Die palästinensische Delegation beklagte in der Nacht zum Montag sogar einen Rückschritt bei den indirekten Verhandlungen unter Vermittlung Ägyptens: Die israelische Seite habe das bisher Erreichte wieder aufgegeben "und nun stehen die Diskussionen wieder am Anfang", sagte ein Vertreter der Palästinenser der ägyptischen Nachrichtenagentur Mena. Die Forderungen der Israelis bei Sicherheitsfragen bezeichnete der namentlich nicht genannte Sprecher als unmöglich.

Kurz vor Beginn der Gespräche in Kairo hatte der israelische Regierungschef Benjamin Netanjahu erklärt, eine Einigung könne es nur geben, wenn dabei Israels Sicherheitsinteressen gewahrt würden. Die Palästinenser bestehen hingegen unter anderem auf der vollständigen Aufhebung der seit acht Jahren andauernden Blockade des Gazastreifens.

"Stark und entschlossen"

Als "einseitige Geste des guten Willens" hatte Israel am Sonntag ein Fangverbot für Fischer vor der Küste des Gazastreifens teilweise aufgehoben. Fischerboote dürften im Mittelmeer wieder bis zu drei Seemeilen hinausfahren, bestätigte eine Armeesprecherin in Tel Aviv. Seit Beginn der israelischen Offensive im Gazastreifen am 8. Juli war dies den Fischern verboten.
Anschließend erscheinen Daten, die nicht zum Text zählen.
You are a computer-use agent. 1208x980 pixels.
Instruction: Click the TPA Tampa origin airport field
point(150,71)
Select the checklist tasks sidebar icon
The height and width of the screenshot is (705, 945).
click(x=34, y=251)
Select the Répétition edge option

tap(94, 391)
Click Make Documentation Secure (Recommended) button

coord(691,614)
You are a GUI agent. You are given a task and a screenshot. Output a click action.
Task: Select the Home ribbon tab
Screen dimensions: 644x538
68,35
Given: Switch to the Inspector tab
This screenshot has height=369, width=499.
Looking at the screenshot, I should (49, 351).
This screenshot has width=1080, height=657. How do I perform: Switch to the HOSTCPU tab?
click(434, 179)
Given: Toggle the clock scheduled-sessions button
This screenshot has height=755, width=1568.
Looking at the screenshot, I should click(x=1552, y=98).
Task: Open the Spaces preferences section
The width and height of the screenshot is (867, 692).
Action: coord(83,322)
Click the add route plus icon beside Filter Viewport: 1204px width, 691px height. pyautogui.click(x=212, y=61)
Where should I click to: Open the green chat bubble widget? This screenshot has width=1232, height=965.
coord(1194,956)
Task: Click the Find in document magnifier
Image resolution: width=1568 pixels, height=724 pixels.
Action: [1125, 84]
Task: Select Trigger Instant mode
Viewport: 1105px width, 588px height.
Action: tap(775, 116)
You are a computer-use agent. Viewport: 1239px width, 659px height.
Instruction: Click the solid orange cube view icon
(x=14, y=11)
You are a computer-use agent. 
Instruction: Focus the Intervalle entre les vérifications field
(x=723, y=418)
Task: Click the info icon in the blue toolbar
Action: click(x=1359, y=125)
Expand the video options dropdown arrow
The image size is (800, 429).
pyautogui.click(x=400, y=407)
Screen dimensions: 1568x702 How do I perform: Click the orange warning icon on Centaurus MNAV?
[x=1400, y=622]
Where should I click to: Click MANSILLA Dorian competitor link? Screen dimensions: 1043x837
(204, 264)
Die verlängerte Feuerpause läuft am späten Montagabend (23 Uhr Mitteleuropäische Sommerzeit MESZ, Mitternacht Ortszeit) aus. Netanjahu betonte, Israel werde auch künftig hart auf Raketenangriffe aus dem Gazastreifen reagieren und sich von der radikalislamischen Hamas nicht einschüchtern lassen. "Wir sind ein starkes und entschlossenes Volk", erklärte der Ministerpräsident.